WHO5 recommends a single dose of ceftriaxone 125 mg intramuscularly, or spectinomycin 2 g intramuscularly, or ciprofloxacin 500 mg by mouth, together with frequent irrigation of the infected eye with saline. Kanamycin 2 g intramuscularly is another alternative.

CDC4 recommends a single dose of ceftriaxone 1 g intramuscularly together with irrigation of the infected eye with saline.

disseminated gonococcal infections in adults.

WHO5 recommends ceftriaxone 1 g intramuscularly or intravenously once daily for 7 days or spectinomycin 2 g intramuscularly twice daily for 7 days. Another third-generation cephalosporin may be substituted if neither of these drugs is available.

CDC4 recommends the following regimens: initially ceftriaxone 1 g intramuscularly or intravenously every 24 hours; alternatives are ceftizoxime 1 g intravenously every 8 hours or cefotaxime 1 g intravenously every 8 hours. Ciprofloxacin 400 mg intravenously every 12 hours, or ofloxacin 400 mg intravenously every 12 hours, or levofloxacin 250 mg intravenously once daily, or spectinomycin 2 g intramuscularly every 12 hours may be substituted in patients allergic to beta lactams. Once improvement has been established for 24 to 48 hours, oral therapy with cefixime 400 mg twice daily, or ciprofloxacin 500 mg twice daily, or ofloxacin 400 mg twice daily, or levofloxacin 500 mg once daily may be substituted until at least a 1-week treatment period is complete. For gonococcal meningitis and endocarditis, CDC advises ceftriaxone 1 to 2 g intravenously every 12 hours; treatment for meningitis should continue for 10 to 14 days and for endocarditis for at least 4 weeks.

gonococcal infections in neonates and children.

Neonates born to mothers with gonorrhoea are at high risk of infection and require prophylaxis.

WHO5 recommends a single intramuscular injection of ceftriaxone 50 mg/kg (maximum 125 mg) or, if ceftriaxone is not available, spectinomycin 25 mg/kg (maximum 75 mg) or kanamycin 25 mg/kg (maximum 75 mg).

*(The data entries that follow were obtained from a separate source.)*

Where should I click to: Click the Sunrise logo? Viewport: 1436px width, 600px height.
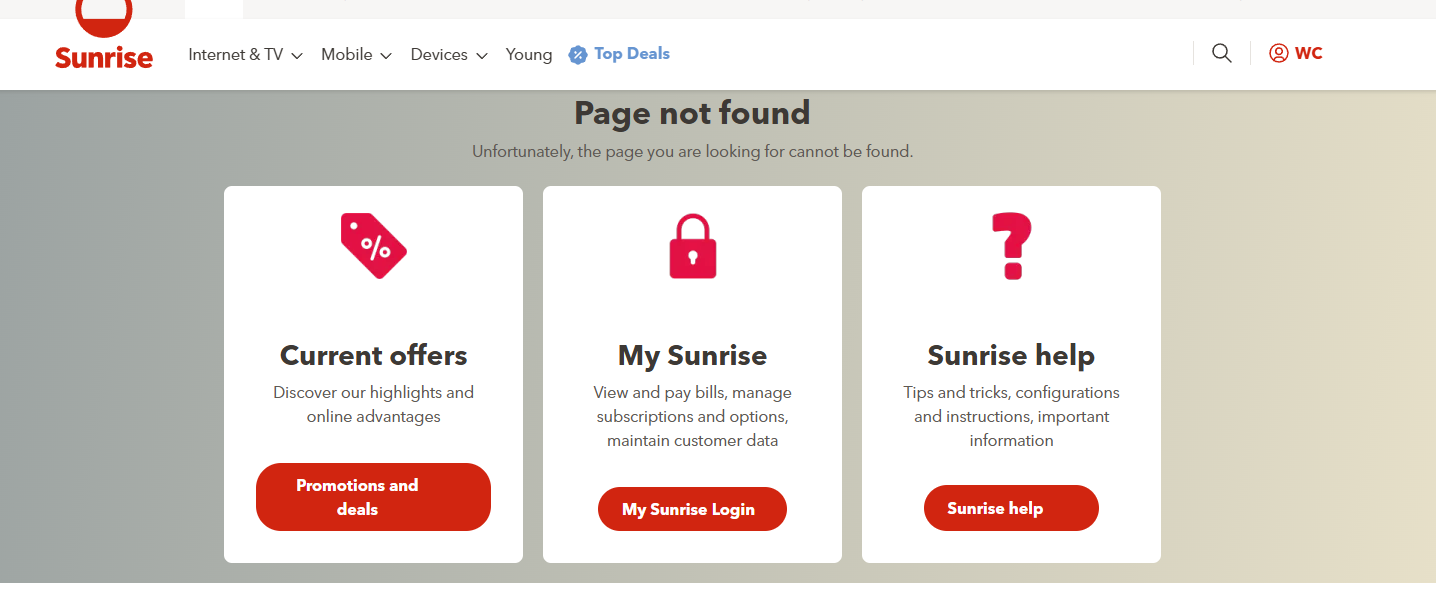click(104, 40)
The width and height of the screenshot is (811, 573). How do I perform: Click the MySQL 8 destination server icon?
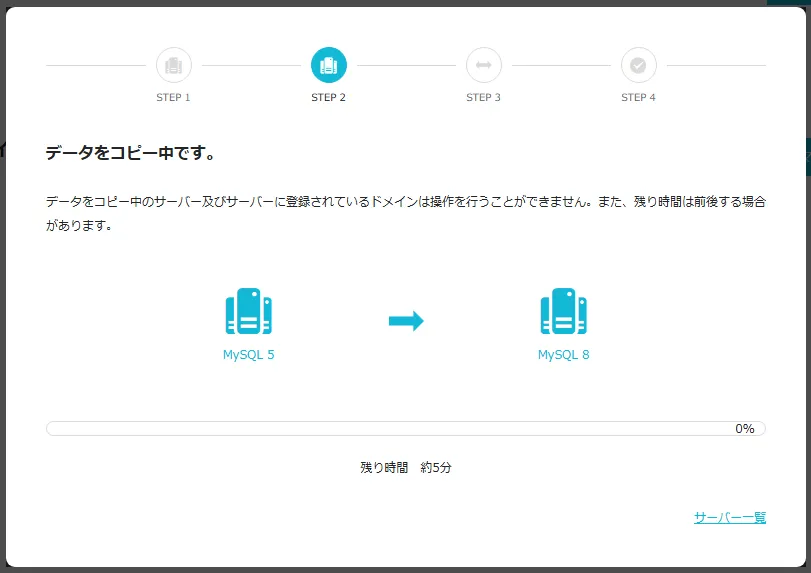click(x=563, y=312)
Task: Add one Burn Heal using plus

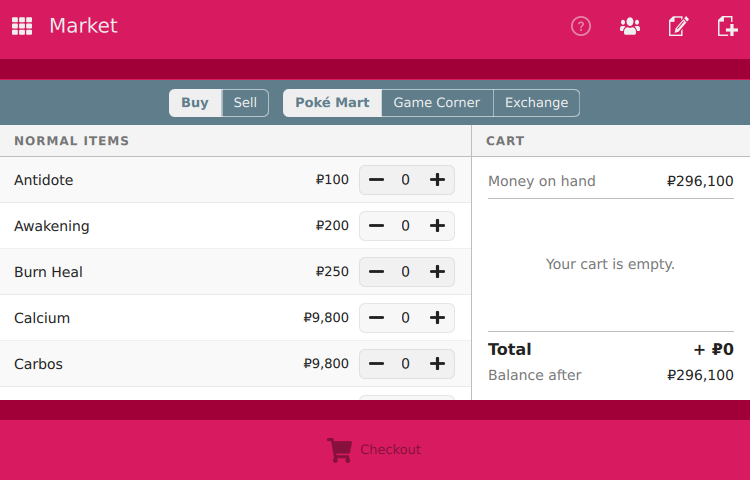Action: tap(437, 272)
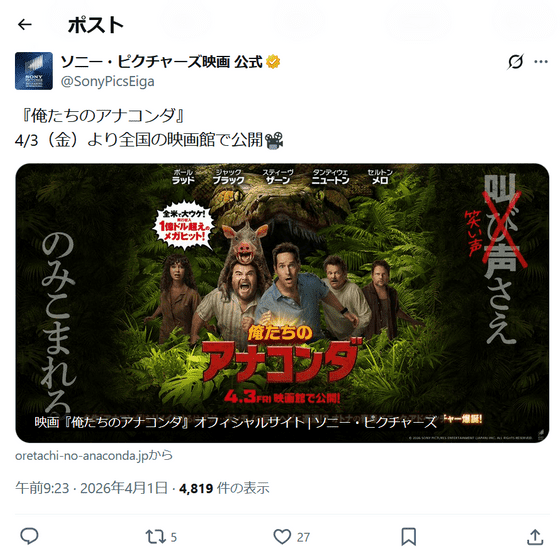Click the like count 27
This screenshot has height=555, width=560.
pyautogui.click(x=303, y=537)

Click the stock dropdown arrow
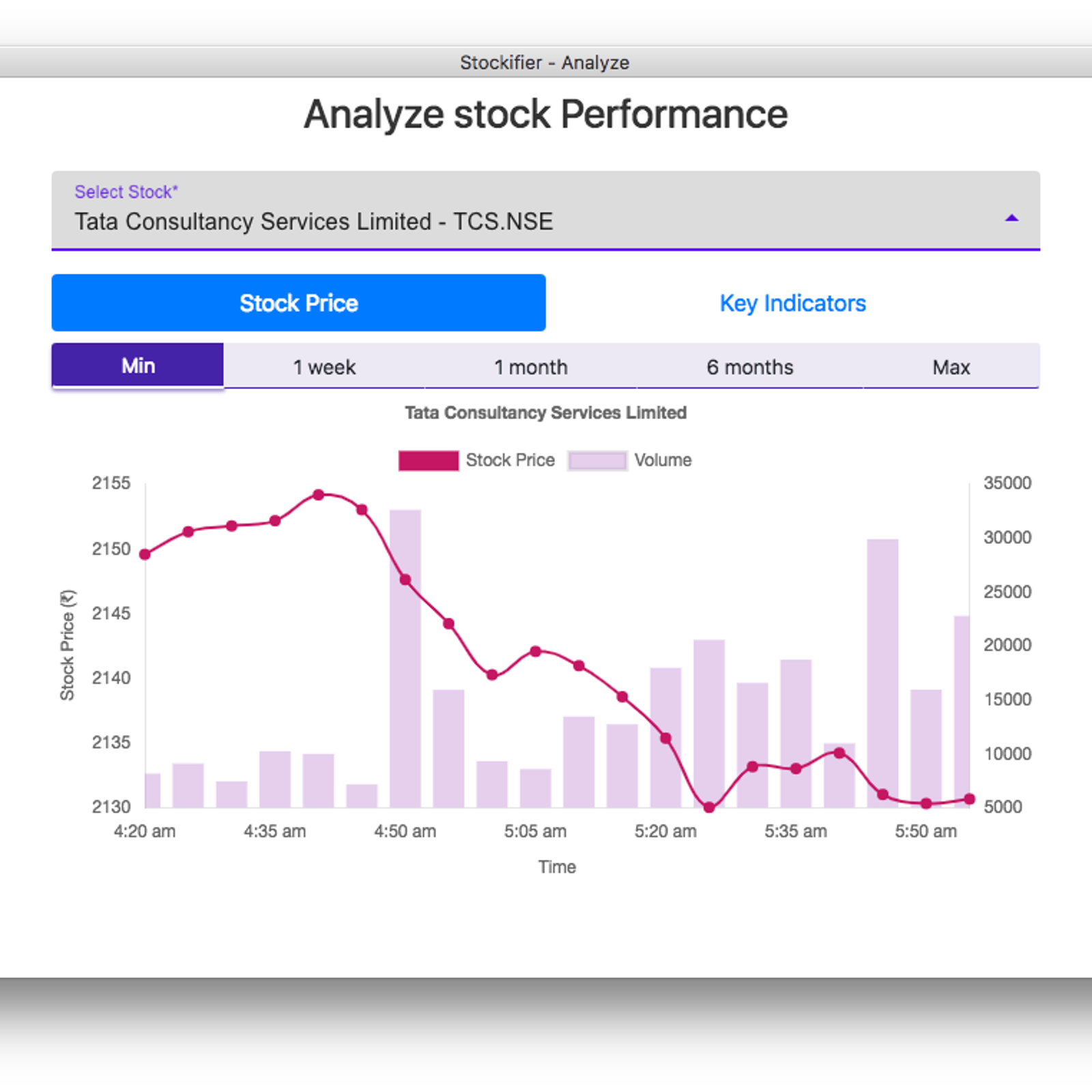1011,218
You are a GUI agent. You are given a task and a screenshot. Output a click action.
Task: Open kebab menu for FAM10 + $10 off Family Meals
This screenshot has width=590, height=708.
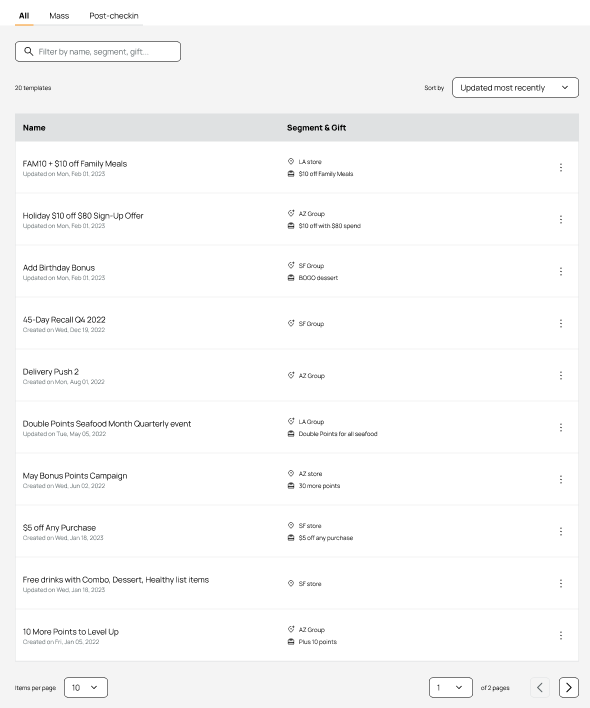coord(561,168)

CDC4 recommends a single intramuscular or intravenous injection of ceftriaxone 25 to 50 mg/kg (maximum 125 mg). For those neonates with disseminated gonococcal infection (sepsis, arthritis, meningitis), ceftriaxone 25 to 50 mg/kg intramuscularly or intravenously once daily for 7 days or cefotaxime 25 mg/kg intramuscularly or intravenously every 12 hours for 7 days is recommended, in each case extended to 10 to 14 days if meningitis is present. The prevention and treatment of neonatal gonococcal conjunctivitis is discussed under Neonatal Conjunctivitis, Go to Neonatal conjunctivitis.

The treatment recommended by CDC4 for children with gonococcal infections, most commonly due to sexual abuse in pre-adolescents, is as for adults in those weighing 45 kg or more. For those weighing less than 45 kg, CDC recommends a single intramuscular dose of ceftriaxone 125 mg or spectinomycin 40 mg/kg (maximum 2 g) for those with uncomplicated infections. For disseminated infection in all children they recommend an intramuscular or intravenous dose of ceftriaxone 50 mg/kg once daily for 7 days, up to a maximum dose of 1 g in those weighing less than 45 kg.